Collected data
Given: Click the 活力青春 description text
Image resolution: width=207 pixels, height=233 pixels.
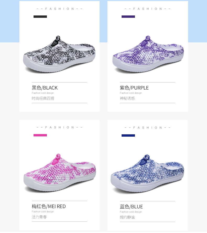Looking at the screenshot, I should [x=39, y=217].
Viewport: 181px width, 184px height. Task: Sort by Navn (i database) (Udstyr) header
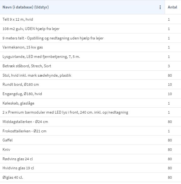point(25,7)
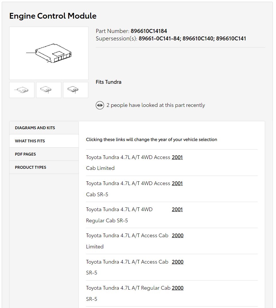The width and height of the screenshot is (276, 308).
Task: Click 2000 link for Access Cab Limited
Action: (x=178, y=236)
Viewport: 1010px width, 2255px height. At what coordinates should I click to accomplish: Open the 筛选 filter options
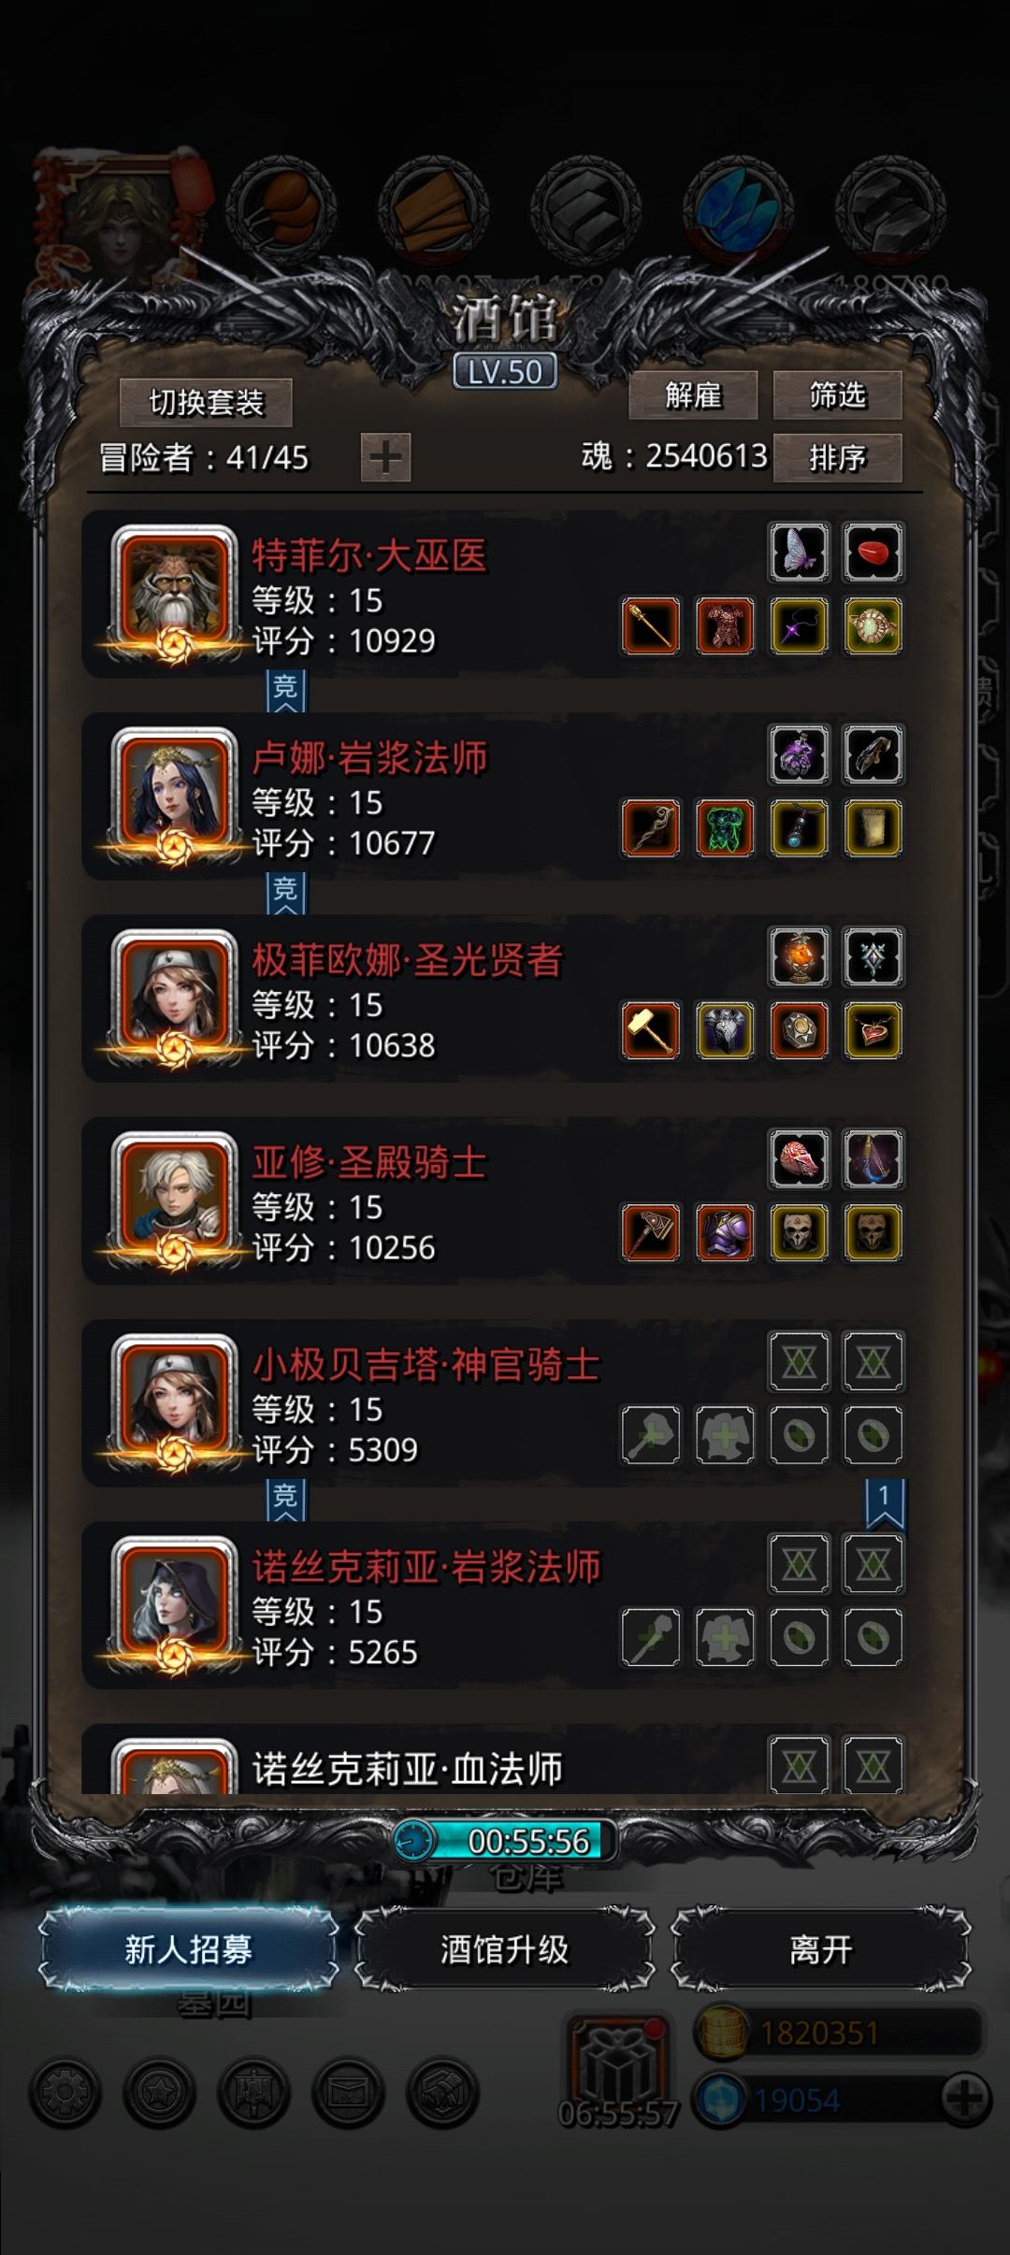tap(837, 395)
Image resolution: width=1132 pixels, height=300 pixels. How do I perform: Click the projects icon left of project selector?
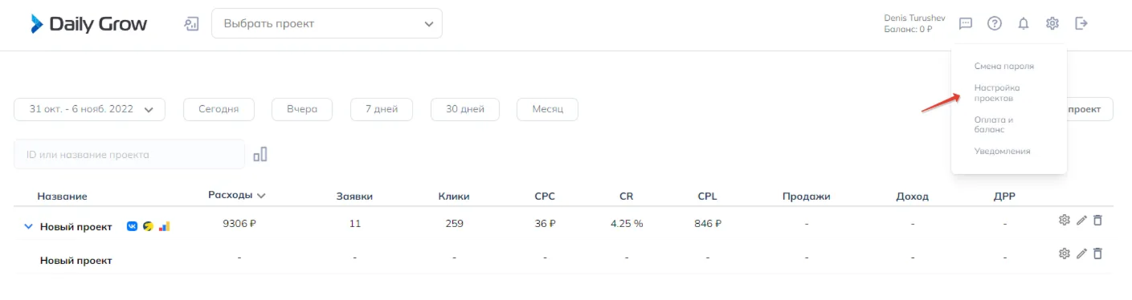191,23
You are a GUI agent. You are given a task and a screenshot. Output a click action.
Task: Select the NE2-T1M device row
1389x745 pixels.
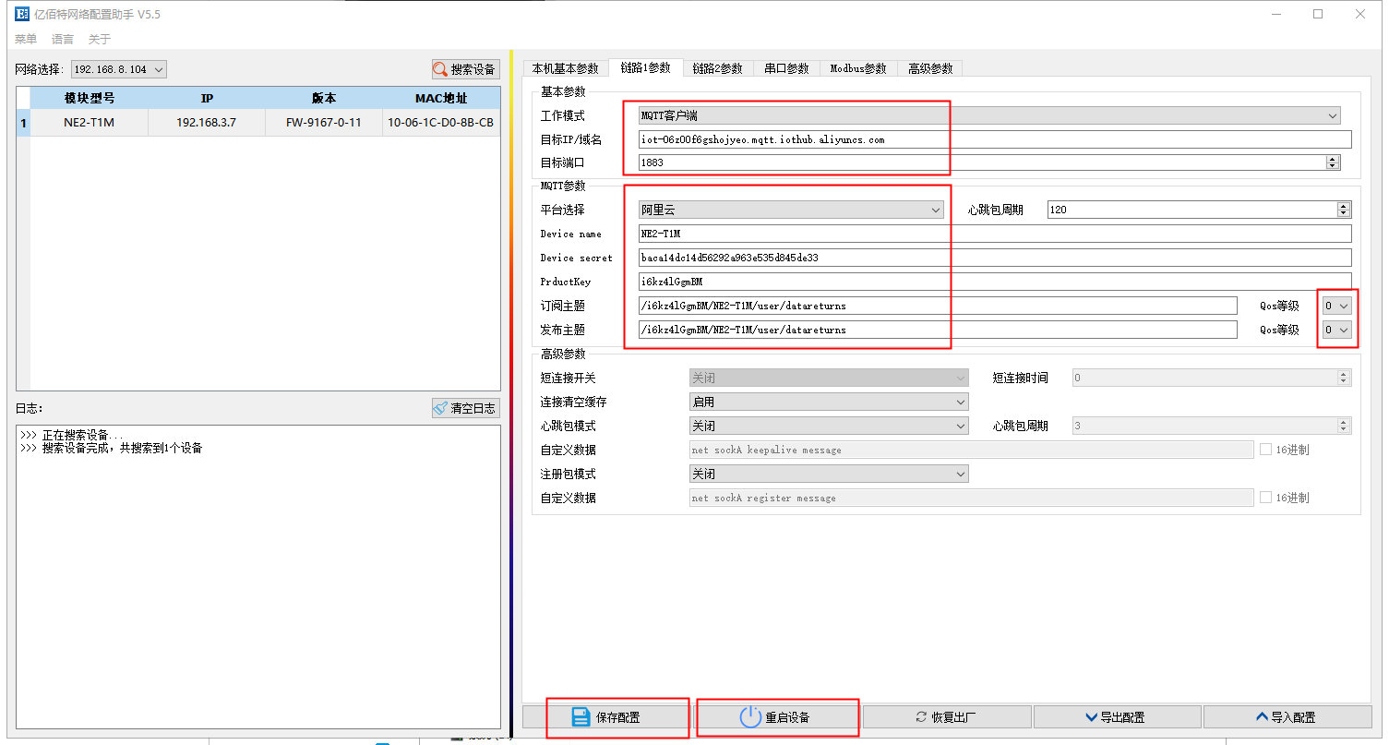pos(258,122)
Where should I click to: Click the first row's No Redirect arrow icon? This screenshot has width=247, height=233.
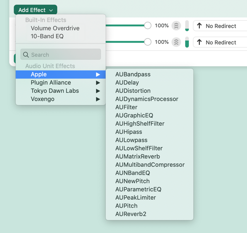click(x=199, y=26)
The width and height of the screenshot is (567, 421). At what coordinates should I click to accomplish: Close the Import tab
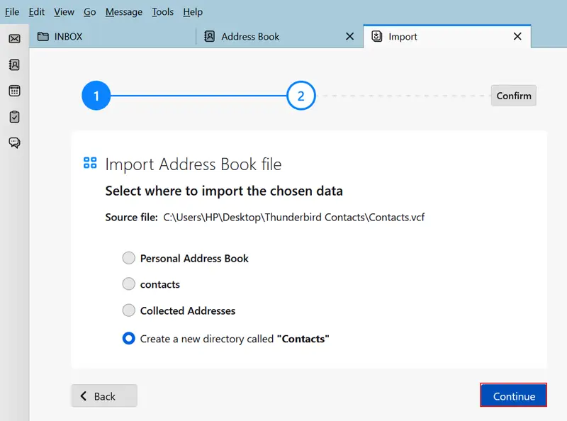click(517, 37)
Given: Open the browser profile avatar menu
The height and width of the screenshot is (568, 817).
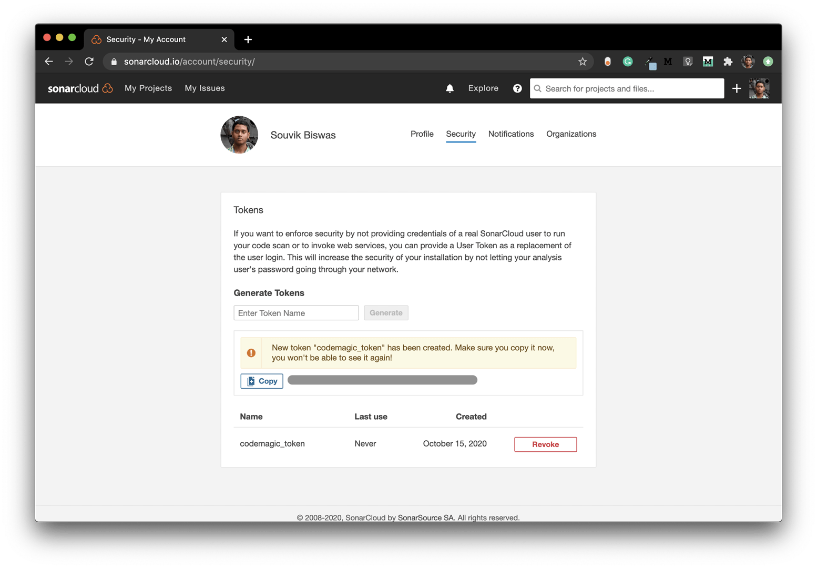Looking at the screenshot, I should click(x=748, y=62).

WHAT IS NEEDED
I would like the exact lines from the data above, starting with the one that holds "Viewport: 1010px width, 2255px" and going on through the one that holds "Given: Open the browser profile avatar menu", without the pictures.

WRITTEN SOLUTION
Viewport: 1010px width, 2255px height. At what coordinates should I click to accomplish: Open the 筛选 filter options
tap(837, 395)
Image resolution: width=1132 pixels, height=300 pixels. How do I perform: Click the projects icon left of project selector?
191,23
You are a GUI agent. You are given a task and a screenshot. Output a click action.
Task: Select the NE2-T1M device row
1389x745 pixels.
pos(258,122)
Where should I click to: Click the first row's No Redirect arrow icon? This screenshot has width=247, height=233.
click(x=199, y=26)
The width and height of the screenshot is (567, 421). At what coordinates should I click to accomplish: Close the Import tab
click(517, 37)
Given: Open the browser profile avatar menu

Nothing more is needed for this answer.